TRECHO PARA LEITURA ->
──────────

PORTO SEGURO: JUSTIÇA DETERMINA PARALISAÇÃO DE OBRAS NA REGIÃO DE PONTA GRANDE

PORTO SEGURO: JUSTIÇA DETERMINA PARALISAÇÃO DE OBRAS NA REGIÃO DE PONTA GRANDE

Por determinação do desembargador Carlos Augusto Pires Brandão, do Tribunal Regional Federal da 1ª Região, as obras da região de Ponta Grande, no município de Porto Seguro, devem ser paralisadas imediatamente e novas não podem ser iniciadas. O desembargador determina que a União, Funai, Iphan, Inema, CREA e o município de Porto de Seguro sejam notificados. De acordo com a decisão, União e Funai devem ser advertidas para que não mais interfiram na área em litígio, que abrange aproximadamente 900 hectares, no Sul da Bahia.

A decisão do desembargador Carlos Augusto Pires Brandão atende a um pedido de Tutela Cautelar de Atentado feito ao TRF-1. Representante da empresa GCACP (nova denominação da Góes Cohabita Administração, Consultoria e Planejamento), proprietária do terreno, o advogado Manoel Antônio de Almeida Neto apresentou o pedido de tutela cautelar, sinalizando o reiterado descumprimento de ordem judicial anterior (2020).

Dentre os argumentos, Almeida Neto assinalou que estão sendo realizadas obras ilegais de implantação de infraestrutura, o que caracteriza alteração das condições do terreno.  Destacou também que a proibição determinada judicialmente, em novembro de 2020, foi naquela ocasião devidamente notificada.

──────────

LINHAS EXTRAÍDAS ->
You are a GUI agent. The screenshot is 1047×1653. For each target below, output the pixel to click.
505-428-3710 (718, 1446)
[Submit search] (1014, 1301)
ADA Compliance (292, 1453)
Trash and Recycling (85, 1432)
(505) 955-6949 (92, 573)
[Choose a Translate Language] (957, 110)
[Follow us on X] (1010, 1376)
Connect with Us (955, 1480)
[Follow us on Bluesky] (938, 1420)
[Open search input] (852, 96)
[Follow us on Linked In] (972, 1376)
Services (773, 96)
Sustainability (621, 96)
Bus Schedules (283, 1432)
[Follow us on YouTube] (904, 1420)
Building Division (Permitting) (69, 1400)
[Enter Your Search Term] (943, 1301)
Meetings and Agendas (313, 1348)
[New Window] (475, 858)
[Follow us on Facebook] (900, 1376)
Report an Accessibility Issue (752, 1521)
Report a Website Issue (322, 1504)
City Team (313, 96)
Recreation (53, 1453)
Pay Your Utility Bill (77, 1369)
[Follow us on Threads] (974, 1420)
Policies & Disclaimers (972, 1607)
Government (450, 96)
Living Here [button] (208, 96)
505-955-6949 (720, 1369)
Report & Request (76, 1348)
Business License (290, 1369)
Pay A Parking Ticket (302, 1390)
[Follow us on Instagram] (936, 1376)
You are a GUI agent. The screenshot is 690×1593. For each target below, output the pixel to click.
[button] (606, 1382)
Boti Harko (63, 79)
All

──────────

O QUE FAZER -> Dê continuidade à notícia sobre a paralisação das obras em Ponta Grande, começando logo após a última frase do trecho. As linhas extraídas não são necessárias aqui.

RESPOSTA ESCRITA ->
O advogado da GCACP relatou, ainda, o surgimento de inúmeras edificações em alvenaria para diversos fins, sem fiscalização das autoridades locais. Ata notarial, datada de 13 de janeiro deste ano, feita por tabelião, comprova que mesmo após decisões judiciais favoráveis à empresa, novas construções vêm sendo erguidas em locais antes desabitados, em total descaso com o Poder Judiciário. “Descumprir as decisões judiciais, de natureza provisória ou final, ou criar embaraços à sua efetivação são hipóteses para advertência das partes, seus procuradores e todos aqueles que participem do processo, e tais condutas podem ser punidas como atos atentatórios à dignidade da Justiça”, explica Almeida Neto.